WHAT YOU WILL DO: Reproduce each of the following rows word for word, without changing anything.

GIVEN RECORDS:
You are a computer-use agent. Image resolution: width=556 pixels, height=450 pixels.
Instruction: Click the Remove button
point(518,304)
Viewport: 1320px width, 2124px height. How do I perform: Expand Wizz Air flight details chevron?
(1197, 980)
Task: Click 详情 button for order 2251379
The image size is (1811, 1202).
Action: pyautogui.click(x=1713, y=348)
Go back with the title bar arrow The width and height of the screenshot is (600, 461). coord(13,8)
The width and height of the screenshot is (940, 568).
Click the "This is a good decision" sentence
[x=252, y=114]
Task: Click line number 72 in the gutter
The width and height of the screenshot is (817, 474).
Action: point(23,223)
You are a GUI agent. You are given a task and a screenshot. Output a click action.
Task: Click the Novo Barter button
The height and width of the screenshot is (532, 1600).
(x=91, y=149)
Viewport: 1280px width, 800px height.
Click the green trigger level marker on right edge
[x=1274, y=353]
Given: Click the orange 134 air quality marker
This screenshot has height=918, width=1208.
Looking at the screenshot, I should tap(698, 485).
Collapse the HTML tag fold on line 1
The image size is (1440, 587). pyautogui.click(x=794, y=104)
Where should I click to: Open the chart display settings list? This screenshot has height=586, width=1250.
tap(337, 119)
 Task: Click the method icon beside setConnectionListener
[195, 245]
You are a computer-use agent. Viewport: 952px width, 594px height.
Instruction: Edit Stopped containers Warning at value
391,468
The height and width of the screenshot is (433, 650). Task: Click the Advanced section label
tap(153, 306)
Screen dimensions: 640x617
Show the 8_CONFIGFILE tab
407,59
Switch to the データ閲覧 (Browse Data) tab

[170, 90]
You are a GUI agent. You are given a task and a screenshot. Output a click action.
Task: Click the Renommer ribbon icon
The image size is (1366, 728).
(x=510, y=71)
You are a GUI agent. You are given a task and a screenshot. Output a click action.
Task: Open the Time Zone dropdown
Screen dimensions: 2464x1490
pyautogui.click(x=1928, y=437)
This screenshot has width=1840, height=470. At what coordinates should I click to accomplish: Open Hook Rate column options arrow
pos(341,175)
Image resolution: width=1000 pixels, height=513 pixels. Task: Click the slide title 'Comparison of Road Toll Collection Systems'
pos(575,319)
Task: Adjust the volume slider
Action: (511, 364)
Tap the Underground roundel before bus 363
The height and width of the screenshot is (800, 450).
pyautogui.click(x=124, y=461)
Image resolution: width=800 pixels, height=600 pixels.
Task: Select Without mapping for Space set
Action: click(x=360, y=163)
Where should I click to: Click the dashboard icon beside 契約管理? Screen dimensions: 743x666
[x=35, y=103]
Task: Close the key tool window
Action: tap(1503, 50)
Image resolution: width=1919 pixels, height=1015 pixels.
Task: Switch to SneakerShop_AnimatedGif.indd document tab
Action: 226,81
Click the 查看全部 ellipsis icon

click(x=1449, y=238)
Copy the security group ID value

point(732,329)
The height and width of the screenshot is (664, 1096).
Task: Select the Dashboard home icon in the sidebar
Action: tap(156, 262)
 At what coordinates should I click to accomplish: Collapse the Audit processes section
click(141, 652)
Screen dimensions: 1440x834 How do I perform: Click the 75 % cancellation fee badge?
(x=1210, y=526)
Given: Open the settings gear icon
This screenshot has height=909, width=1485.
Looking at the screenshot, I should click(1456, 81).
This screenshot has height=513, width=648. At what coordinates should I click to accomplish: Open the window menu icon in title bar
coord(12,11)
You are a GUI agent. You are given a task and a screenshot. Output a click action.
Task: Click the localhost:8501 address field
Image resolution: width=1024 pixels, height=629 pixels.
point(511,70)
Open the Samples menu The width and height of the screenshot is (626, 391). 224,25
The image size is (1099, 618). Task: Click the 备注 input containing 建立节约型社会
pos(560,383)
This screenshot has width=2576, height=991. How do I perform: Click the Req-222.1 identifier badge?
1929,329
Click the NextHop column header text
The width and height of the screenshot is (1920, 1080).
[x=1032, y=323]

RESULT FOR THIS TASK:
You are a computer-use agent. Image resolution: width=556 pixels, height=450 pixels.
Instruction: Click the Remove button
point(518,304)
Viewport: 1320px width, 2124px height. How do I perform: Expand Wizz Air flight details chevron?
(1197, 980)
Task: Click 详情 button for order 2251379
The image size is (1811, 1202).
Action: pyautogui.click(x=1713, y=348)
Go back with the title bar arrow The width and height of the screenshot is (600, 461). coord(13,8)
The width and height of the screenshot is (940, 568).
Click the "This is a good decision" sentence
[x=252, y=114]
Task: Click line number 72 in the gutter
The width and height of the screenshot is (817, 474).
Action: point(23,223)
You are a GUI agent. You are given a task and a screenshot. Output a click action.
Task: Click the Novo Barter button
The height and width of the screenshot is (532, 1600).
(x=91, y=149)
Viewport: 1280px width, 800px height.
Click the green trigger level marker on right edge
[x=1274, y=353]
Given: Click the orange 134 air quality marker
This screenshot has height=918, width=1208.
Looking at the screenshot, I should tap(698, 485).
Collapse the HTML tag fold on line 1
The image size is (1440, 587). pyautogui.click(x=794, y=104)
Where should I click to: Open the chart display settings list? This screenshot has height=586, width=1250.
tap(337, 119)
 Task: Click the method icon beside setConnectionListener
[195, 245]
You are a computer-use agent. Viewport: 952px width, 594px height.
Instruction: Edit Stopped containers Warning at value
391,468
The height and width of the screenshot is (433, 650). Task: Click the Advanced section label
tap(153, 306)
Screen dimensions: 640x617
Show the 8_CONFIGFILE tab
407,59
Switch to the データ閲覧 (Browse Data) tab

[170, 90]
You are a GUI agent. You are given a task and a screenshot. Output a click action.
Task: Click the Renommer ribbon icon
The image size is (1366, 728).
(x=510, y=71)
You are a GUI agent. You are given a task and a screenshot. Output a click action.
Task: Open the Time Zone dropdown
Screen dimensions: 2464x1490
pyautogui.click(x=1928, y=437)
This screenshot has width=1840, height=470. At what coordinates should I click to accomplish: Open Hook Rate column options arrow
pos(341,175)
Image resolution: width=1000 pixels, height=513 pixels. Task: Click the slide title 'Comparison of Road Toll Collection Systems'
pos(575,319)
Task: Adjust the volume slider
Action: (511, 364)
Tap the Underground roundel before bus 363
The height and width of the screenshot is (800, 450).
pyautogui.click(x=124, y=461)
Image resolution: width=800 pixels, height=600 pixels.
Task: Select Without mapping for Space set
Action: click(x=360, y=163)
Where should I click to: Click the dashboard icon beside 契約管理? Screen dimensions: 743x666
[x=35, y=103]
Task: Close the key tool window
Action: tap(1503, 50)
Image resolution: width=1919 pixels, height=1015 pixels.
Task: Switch to SneakerShop_AnimatedGif.indd document tab
Action: 226,81
Click the 查看全部 ellipsis icon

click(x=1449, y=238)
Copy the security group ID value

point(732,329)
The height and width of the screenshot is (664, 1096).
Task: Select the Dashboard home icon in the sidebar
Action: tap(156, 262)
 At what coordinates should I click to accomplish: Collapse the Audit processes section
click(141, 652)
Screen dimensions: 1440x834 How do I perform: Click the 75 % cancellation fee badge?
(x=1210, y=526)
Given: Open the settings gear icon
This screenshot has height=909, width=1485.
Looking at the screenshot, I should click(1456, 81).
This screenshot has height=513, width=648. At what coordinates should I click to accomplish: Open the window menu icon in title bar
coord(12,11)
You are a GUI agent. You are given a task and a screenshot. Output a click action.
Task: Click the localhost:8501 address field
Image resolution: width=1024 pixels, height=629 pixels.
point(511,70)
Open the Samples menu The width and height of the screenshot is (626, 391). 224,25
The image size is (1099, 618). Task: Click the 备注 input containing 建立节约型社会
pos(560,383)
This screenshot has width=2576, height=991. How do I perform: Click the Req-222.1 identifier badge?
1929,329
Click the NextHop column header text
The width and height of the screenshot is (1920, 1080).
[x=1032, y=323]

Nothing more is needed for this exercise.